Andy Murray says he is already finding it difficult to be away from his baby daughter.
Wife Kim gave birth to their first child Sophia on February 7, exactly two weeks after Murray lost to Novak Djokovic in the Australian Open final.
Murray has since taken a month off but has been practising at Wimbledon ahead of his return to the court as Great Britain begin the defence of their Davis Cup title with a first-round tie against Japan in Birmingham this weekend.
He told The Guardian: "The thing that has surprised me most is how quickly everything changes -- from the first day she was born. You don't notice it when you're there every day but you look back at a photo on the day she was born to one taken five days later to now, a few weeks on, and you see how much things change on a daily basis.
"I really don't want to miss seeing those changes. Even when I'm away for a day I feel bad. I feel I should be there and I want to be there as much as I can. So when I'm leaving the house at eight in the morning and getting back at eight at night, I feel bad."
Murray became the first person to lose five finals at the same Grand Slam with his straight-sets defeat to Djokovic.
He had admitted before the tournament that he would fly home early if his pregnant wife went into labour, and also had to deal with concerns over his father-in-law Nigel Sears' health after the 58-year-old collapsed in Melbourne while Murray was playing a third-round match.
The Scot paid tribute to Kim after his final defeat, thanking his wife for being "a legend" over the previous fortnight, and revealed he is adapting quickly to daddy duties.
"I was OK holding her [Sophia]," he added. "The only thing I found difficult was changing her because you see a small person and you think they're so fragile -- or that their hands are so small that when you're putting their fingers through their top that they could maybe break.
"But when you see all the midwives -- and Kim has a good friend who is a midwife -- they're a lot rougher and they do things much more quickly. Lots of people have told me babies are a lot more resilient than you think. They're not going to break.
"After the first couple of days I felt much more confident."
The last five majors have been won by fathers, four of them claimed by Djokovic and one by Stan Wawrinka. The Serb in particular has played some of his best tennis since becoming a parent in October 2014, winning 15 of 21 tournaments he has entered, including four Grand Slams.

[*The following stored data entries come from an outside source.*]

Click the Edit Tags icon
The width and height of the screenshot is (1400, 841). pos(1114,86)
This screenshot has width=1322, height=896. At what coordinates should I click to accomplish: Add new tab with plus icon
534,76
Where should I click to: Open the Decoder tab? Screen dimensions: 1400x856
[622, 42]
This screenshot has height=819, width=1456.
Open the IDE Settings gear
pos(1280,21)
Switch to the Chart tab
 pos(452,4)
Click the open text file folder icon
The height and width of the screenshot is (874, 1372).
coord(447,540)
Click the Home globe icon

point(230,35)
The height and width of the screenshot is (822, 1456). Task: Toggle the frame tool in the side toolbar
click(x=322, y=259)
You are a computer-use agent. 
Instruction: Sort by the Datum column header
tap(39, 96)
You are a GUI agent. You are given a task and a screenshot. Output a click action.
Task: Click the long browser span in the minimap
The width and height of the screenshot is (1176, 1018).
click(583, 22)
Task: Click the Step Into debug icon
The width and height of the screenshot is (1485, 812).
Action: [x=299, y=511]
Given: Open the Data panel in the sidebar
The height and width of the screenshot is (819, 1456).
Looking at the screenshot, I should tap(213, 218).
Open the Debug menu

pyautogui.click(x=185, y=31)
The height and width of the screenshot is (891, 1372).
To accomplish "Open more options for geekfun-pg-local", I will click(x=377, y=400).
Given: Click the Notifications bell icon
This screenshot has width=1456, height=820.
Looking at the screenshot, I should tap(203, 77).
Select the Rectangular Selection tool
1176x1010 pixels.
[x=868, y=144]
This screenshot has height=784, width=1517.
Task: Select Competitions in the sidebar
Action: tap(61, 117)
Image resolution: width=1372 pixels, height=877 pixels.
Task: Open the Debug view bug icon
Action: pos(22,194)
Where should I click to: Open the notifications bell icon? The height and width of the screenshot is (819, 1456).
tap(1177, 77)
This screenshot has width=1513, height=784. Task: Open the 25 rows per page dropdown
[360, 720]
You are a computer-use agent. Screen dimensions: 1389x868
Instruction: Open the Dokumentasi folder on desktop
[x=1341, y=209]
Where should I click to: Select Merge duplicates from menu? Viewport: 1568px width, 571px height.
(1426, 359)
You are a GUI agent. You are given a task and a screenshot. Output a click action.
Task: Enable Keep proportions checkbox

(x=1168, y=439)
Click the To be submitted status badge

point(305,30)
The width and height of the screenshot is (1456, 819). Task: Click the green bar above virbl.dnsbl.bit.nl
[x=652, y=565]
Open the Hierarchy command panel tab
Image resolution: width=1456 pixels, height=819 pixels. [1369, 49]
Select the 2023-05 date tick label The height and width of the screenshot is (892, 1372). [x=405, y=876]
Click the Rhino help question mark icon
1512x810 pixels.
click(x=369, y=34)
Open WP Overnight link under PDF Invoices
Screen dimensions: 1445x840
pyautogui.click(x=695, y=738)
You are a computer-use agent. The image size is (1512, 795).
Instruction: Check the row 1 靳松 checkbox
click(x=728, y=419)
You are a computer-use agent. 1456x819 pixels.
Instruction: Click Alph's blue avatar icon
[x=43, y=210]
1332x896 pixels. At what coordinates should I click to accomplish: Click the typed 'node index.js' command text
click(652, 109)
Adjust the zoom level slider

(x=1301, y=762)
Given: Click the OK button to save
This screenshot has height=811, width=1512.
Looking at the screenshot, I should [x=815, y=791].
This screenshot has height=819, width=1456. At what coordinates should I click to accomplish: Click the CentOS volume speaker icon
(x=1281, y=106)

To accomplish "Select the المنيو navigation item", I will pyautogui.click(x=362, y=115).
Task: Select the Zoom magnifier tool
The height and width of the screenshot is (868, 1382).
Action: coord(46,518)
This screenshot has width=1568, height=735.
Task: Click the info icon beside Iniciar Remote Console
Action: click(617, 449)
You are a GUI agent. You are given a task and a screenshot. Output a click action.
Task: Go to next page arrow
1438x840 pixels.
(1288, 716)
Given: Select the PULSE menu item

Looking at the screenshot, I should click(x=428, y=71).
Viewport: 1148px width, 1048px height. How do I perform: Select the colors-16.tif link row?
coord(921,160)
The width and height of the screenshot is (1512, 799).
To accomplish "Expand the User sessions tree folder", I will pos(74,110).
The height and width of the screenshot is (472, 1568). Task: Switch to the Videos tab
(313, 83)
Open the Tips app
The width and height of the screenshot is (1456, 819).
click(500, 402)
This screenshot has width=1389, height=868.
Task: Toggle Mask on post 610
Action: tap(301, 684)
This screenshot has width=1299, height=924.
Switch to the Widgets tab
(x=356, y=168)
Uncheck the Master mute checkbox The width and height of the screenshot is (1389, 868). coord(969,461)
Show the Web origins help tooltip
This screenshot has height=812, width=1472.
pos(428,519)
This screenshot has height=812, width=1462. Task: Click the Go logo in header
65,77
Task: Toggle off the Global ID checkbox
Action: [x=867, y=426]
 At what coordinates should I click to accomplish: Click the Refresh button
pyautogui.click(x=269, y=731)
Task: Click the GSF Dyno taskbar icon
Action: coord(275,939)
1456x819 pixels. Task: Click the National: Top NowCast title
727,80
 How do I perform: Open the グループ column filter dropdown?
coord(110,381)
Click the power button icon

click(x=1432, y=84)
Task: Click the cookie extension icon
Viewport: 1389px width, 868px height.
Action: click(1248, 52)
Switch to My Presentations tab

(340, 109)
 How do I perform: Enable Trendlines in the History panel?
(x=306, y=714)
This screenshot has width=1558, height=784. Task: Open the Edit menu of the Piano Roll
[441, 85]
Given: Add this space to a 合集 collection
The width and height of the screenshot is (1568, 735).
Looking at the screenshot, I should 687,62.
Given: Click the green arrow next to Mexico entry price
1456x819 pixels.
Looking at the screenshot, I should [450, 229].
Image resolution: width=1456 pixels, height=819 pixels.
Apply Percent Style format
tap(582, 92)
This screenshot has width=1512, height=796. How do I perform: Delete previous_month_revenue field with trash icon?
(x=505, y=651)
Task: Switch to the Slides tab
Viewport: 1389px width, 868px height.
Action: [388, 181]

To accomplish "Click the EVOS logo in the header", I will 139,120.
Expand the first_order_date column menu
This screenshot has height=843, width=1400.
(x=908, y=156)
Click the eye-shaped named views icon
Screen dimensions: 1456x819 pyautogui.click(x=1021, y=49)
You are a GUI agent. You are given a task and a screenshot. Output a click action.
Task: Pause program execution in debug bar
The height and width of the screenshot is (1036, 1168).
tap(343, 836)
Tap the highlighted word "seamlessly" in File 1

Roger Federer has also enjoyed a resurgence since wife Mirka gave birth to their second set of twins in May 2014, denied an 18th major title by the brilliance of Djokovic in the past two Wimbledon finals, as well as the 2015 US Open final.
But Murray admits it is "tough to tell" whether he will experience a baby boom in the Grand Slams.
"I've been training again and certainly haven't been worse," said Murray. "I've been very motivated in practice. Obviously with Novak and Roger it's worked out well. I don't know if having kids has made them play better or if they're just really good.
"For other players it hasn't worked out as well. But [fatherhood] is a positive thing -- and tennis not being your priority can help. It lends perspective when you have a bad loss or bad practice. The outcome of a match is not everything but I want my daughter to be proud of her dad when she grows up and sees what I did. I hope it works out in a positive way on the court but if it doesn't, it's not the end of the world."
Murray also said he did not need much persuading by Leon Smith to feature for Britain this week against Japan, who will be led by world No.6 Kei Nishikori.
"I always wanted to play providing everything went well with Kim and the baby," he said. "It's going to be a tough tie. Last year the toughest team we played was France and they didn't have anyone ranked as high as Nishikori. He's capable of winning two singles.
"I lost to him once at the World Tour finals in 2014. We've played six times so I've won five. But he's one of the best players in the world and I won't have played a match for almost five weeks. That's the longest break I've ever had at this stage of the season. There are no guarantees but hopefully I can play well and help the team win."
Following their Davis Cup triumph, Murray's older brother Jamie has also become a Grand Slam champion with victory in the Australian Open doubles final with new partner Bruno Soares.
The siblings combined to contribute vital doubles rubber wins in the ties against France, Australia and Belgium last year, with Murray admitting his involvement in the doubles against Japan depends on how the singles go on Friday.
"When you haven't played for a long time things hurt a bit more after a match." he said.